• [Esercizio proposto 1]: Secondo l'intervista, con quale intento è nato nel 1978 il programma Lo Sport in Campania? Rispondi in una o due frasi.
• [Esercizio proposto 2]:
Rispondi per favore a queste domande sull'intervista, una per riga:
(a) In che anno è iniziato Lo Sport in Campania?
(b) Con chi ha lavorato Rossella Sambuca a Canale 21?
(c) In quale città, secondo lei, la Lega Pro è gestita da donne?
• [Esercizio proposto 3]: Nell'intervista, con quali figure del calcio di provincia Rossella Sambuca dice di avere un rapporto diverso? Elencale tutte.

• [Brano di testo]:
Rossella Sambuca, il calore del calcio di provincia
di Giuseppe Bosso

Volto del programma sportivo Lo Sport in Campania, in onda sull'emittente napoletana Televomero, conosciamo Rossella Sambuca, prossima a diventare giornalista professionista.

Come ti sei avvicinata al giornalismo ?
«Dopo la laurea ho iniziato un percorso di stage, di master, che mi hanno portata in varie testate ed emittenti; ho lavorato anche a Canale 21 con Gennaro Montuori, in giro per i vari campi delle province campane, fino ad approdare a Televomero».

Lo Sport in Campania, il programma di cui sei da anni volto e voce: come nasce questo format e come lo hai visto svilupparsi?
«Si tratta di un programma che ormai va per i quarant’anni, essendo iniziato nel 1978, con l’intento di dare spazio e voce anche a quel panorama per niente secondario del calcio di provincia, che pure nella nostra regione ha una storia di tutto rispetto, che seguiamo a 360° dalla Lega pro fino alle serie dilettantistiche; tutti seguono il Napoli, ma è giusto anche seguire queste altre realtà. I pro e i contro di dedicarsi a questo settore corrispondono a quelli del nostro lavoro in generale, fatto di sacrifici alla vita privata, di passare i fine settimana da un campo all’altro; ma è quello che deve fare un giornalista, in tanti spesso si improvvisano senza avere una minima idea di quel che significa fare questi spostamenti continui. I miei compagni d’avventura, Gigi e Alfredo Paturzo, fanno uno splendido lavoro».

È vero che il calcio di provincia è più ‘caloroso’ di quello delle grandi città?
«Sicuramente c’è un’empatia diversa, un modo diverso di vivere il calcio; c’è un diverso rapporto con i presidenti, gli addetti ai lavori, i calciatori, i dirigenti… lo percepisci direttamente dall’interno, e loro ti fanno capire le loro principali problematiche, legate alle strutture, alla mancanza spesso di campi non adeguatamente attrezzati; pensa a quante squadre sono costrette a spostarsi in altre città o a giocare ancora in terra battuta, per dirne una».

È stato difficile per te conseguire credibilità in un ambiente ancora prettamente maschile come il giornalismo sportivo?
«Sì, non lo nego. La differenza tra uomo e donna è ancora molto evidente, sebbene tante colleghe, e in Campania ce ne sono, hanno saputo nel tempo guadagnarsi spazi importanti».

Napoli ti sta stretta?
«Sì, non vedo possibilità di emergere, rispetto ad altre città. Non come in altre città come Firenze, dove per esempio la Lega Pro è gestita da donne, che hanno un diverso profilo di comunicazione».

A cosa saresti disposta a rinunciare per la carriera?
«Non a tutto. Anche la vita privata ha la sua importanza, di questo sono convinta».

• [Estratti del dataset]:
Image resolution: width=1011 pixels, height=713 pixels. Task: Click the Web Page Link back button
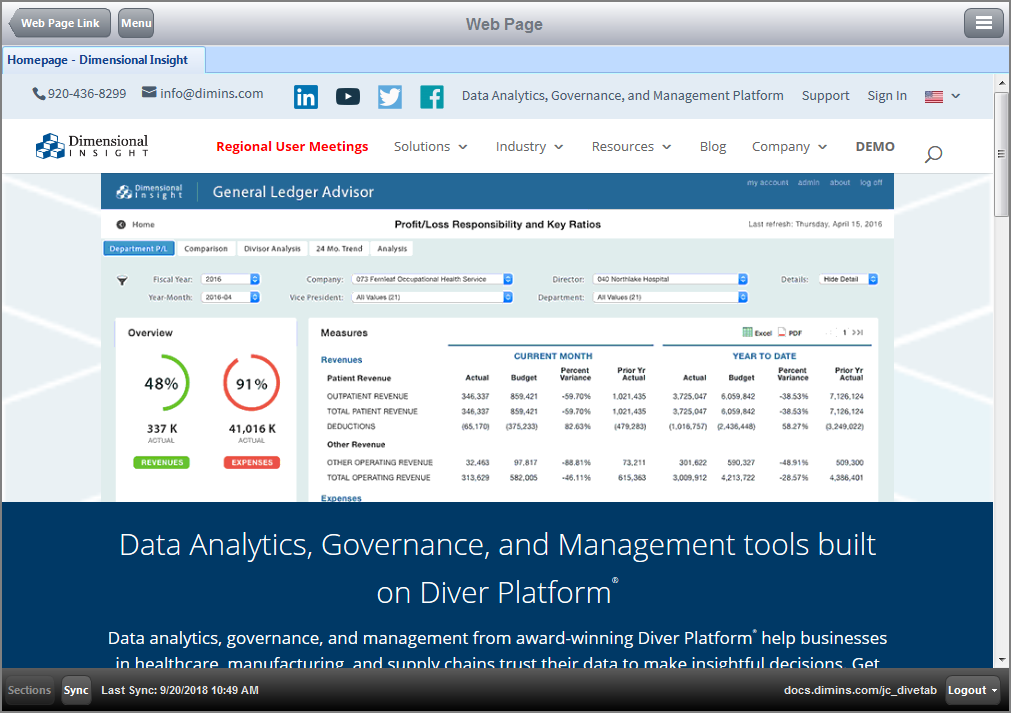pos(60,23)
* * *
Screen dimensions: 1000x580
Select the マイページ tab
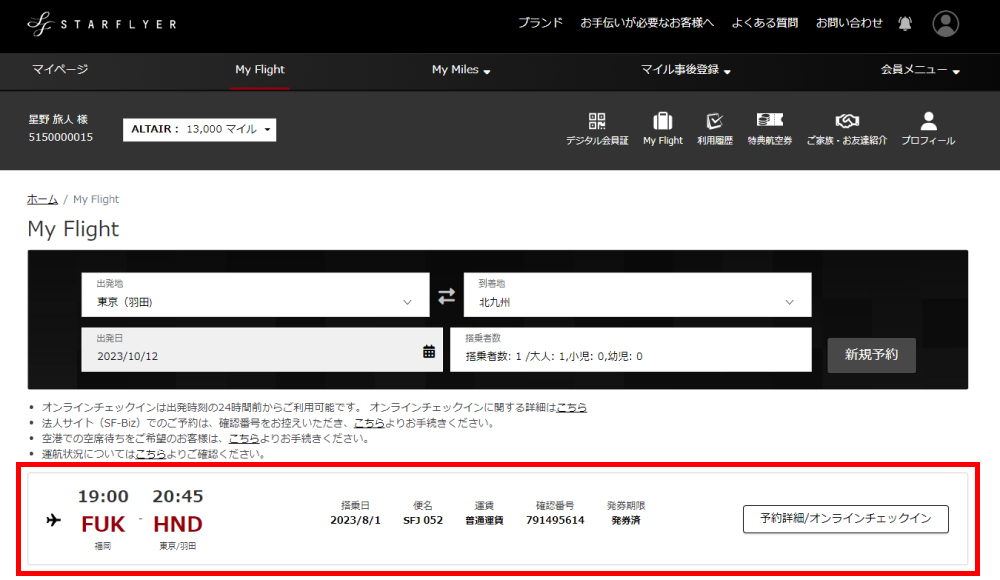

• [Risposta completa 1]: Il programma è nato per dare spazio e voce al calcio di provincia, un panorama per niente secondario che in Campania ha una storia di tutto rispetto. Tutti seguono il Napoli, ma è giusto seguire anche queste altre realtà.

• [Risposta completa 2]:
(a) Nel 1978.
(b) Con Gennaro Montuori.
(c) A Firenze.

• [Risposta completa 3]:
- presidenti
- addetti ai lavori
- calciatori
- dirigenti